ICAM White Paper

 

John Sarrao

Los Alamos National Laboratory

MST-10, MS K764

Los Alamos, NM 87545

(505) 665-0481

(505) 665-7652 FAX

sarrao@lanl.gov


"Complex adaptive matter" has two rather separate meanings to me. On the one hand it represents a notion that not all of materials research can be viewed as mean-field-like in which separate degrees of freedom can be treated independently, but rather that competing interactions give rise to many of the phenomena that we are interested in explaining and exploiting. On the other hand, CAM is more generally a call to interdisciplinarity. In the same sense that degrees of freedom in a given material cannot be treated independently, it is short-sighted to consider certain materials problems the particular domain of, for example, biology or chemistry or condensed matter physics or metallurgy. It is precisely by combining and synthesizing the collective wisdom of these separate fields that we can hope to understand the complex materials problems that face us today. ICAM has the potential to advance both of these meanings.

Through the workshop, I hope that we can lay the foundation for such an interdisciplinary approach to complex problems. For both the particular scientific problems in which I am interested (quantum critical phenomena and the interaction/ coexistence of magnetism and superconductivity) and the administrative/structural vision of an Institute for Complex Adaptive Matter, I believe specificity is key.

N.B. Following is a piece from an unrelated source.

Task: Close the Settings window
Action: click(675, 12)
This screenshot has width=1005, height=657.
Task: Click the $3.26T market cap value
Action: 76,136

Although our ultimate goal may well be an interdisciplinary blending of chemistry, physics, and biology that produces a theory of everything, in the short term we will be more successful if we focus on the unification of outstanding problems in hard matter (for example heavy Fermions and high Tc) and separate equally-well-defined problems in soft matter/biomatter. In my opinion, identifying/creating similarities between these separate fields may aid in taxonomy and categorization but does not get at the roots of any particular problem.

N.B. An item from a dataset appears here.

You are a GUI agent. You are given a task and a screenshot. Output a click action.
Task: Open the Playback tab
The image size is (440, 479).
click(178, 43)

For LANL, ICAM can provide a mechanism to break down divisional and discipline-specific barriers. In order to accomplish this, it seems to me that we must establish specific small-scale goals and objectives for any eventual CAM initiative, and any funding that might result should be directed at solving particular problems using LANL's unique capabilities and facilities and not just at promoting interdisciplinarity in some loose sense. Unfortunately, collaboration is a union that cannot be forced. Only in evaluating the objective accomplishments of small seeded efforts can we judge whether CAM has been a successful initiative from an institutional perspective.